[CSVUtil] Large csv files throwing System.OutOfMemoryException

Forge Component
(26)
Published on 28 Sep by Wei Zhu
26 votes
Published on 28 Sep by Wei Zhu

I just wanted to point out a current limitation when processing large csv files due to the capacity limit of StringBuilder variables. We are working with files containing 2 million+ rows and so when converting to text, the StringBuilder variables eventually throw a "System.OutOfMemoryException" because the appended text exceeds the 2147483647 character limit. 

Any ideas on how to overcome this?

Keep up the good work.

Ossama 

Hi Ossama, can you batch-process the record list? What I mean is to process for example 100,000 rows at a time through CSVUtil, then get the Text back, process the next 100k rows, then append Text to the previous output.


Hey Jonathan :)

We've ruled out that idea because we're later converting the text output to binary and sending it to an Azure Blob. We have to send the complete binary to Azure at once. 

Processing it in batches would require us to concatenate the outputs at the end, resulting in the same issue.

Job 1:
Write out the passage of the CSVUtil thread from "Hi Ossama, can" up to and including "Azure at once.".
Job 2:
In the CSVUtil thread, what character limit does the appended text exceed?
Rely only on the CSVUtil thread.

Recorded data:
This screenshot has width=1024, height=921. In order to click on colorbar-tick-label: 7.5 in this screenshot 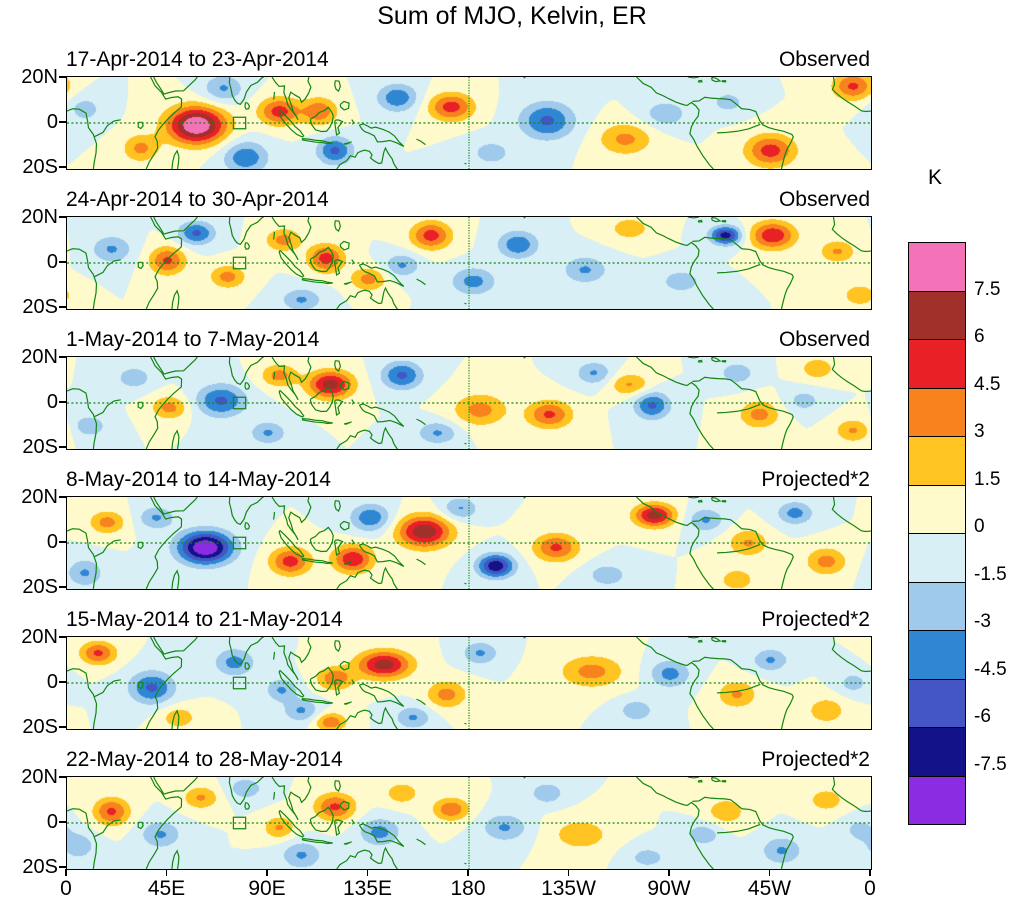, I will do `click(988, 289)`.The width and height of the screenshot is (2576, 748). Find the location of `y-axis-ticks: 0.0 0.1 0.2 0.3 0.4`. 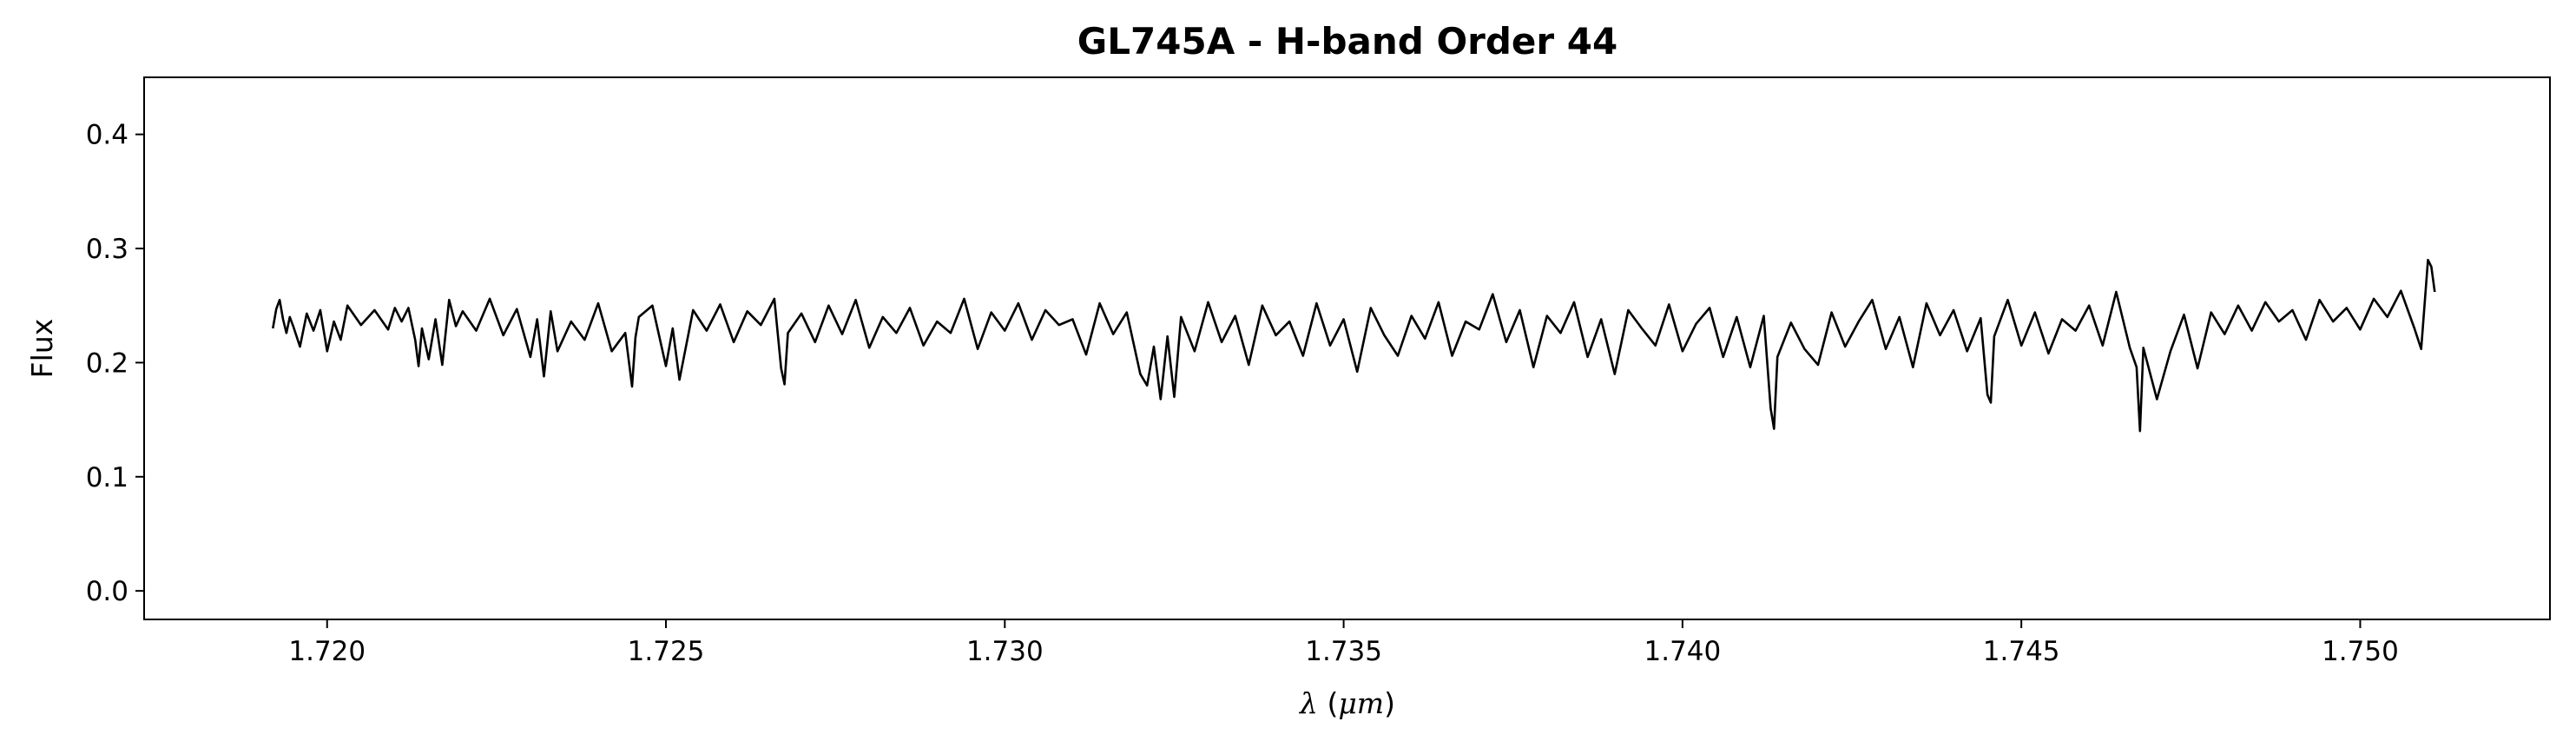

Response 1:
Hi Ossama, can you batch-process the record list? What I mean is to process for example 100,000 rows at a time through CSVUtil, then get the Text back, process the next 100k rows, then append Text to the previous output.


Hey Jonathan :)

We've ruled out that idea because we're later converting the text output to binary and sending it to an Azure Blob. We have to send the complete binary to Azure at once.

Response 2:
2147483647 characters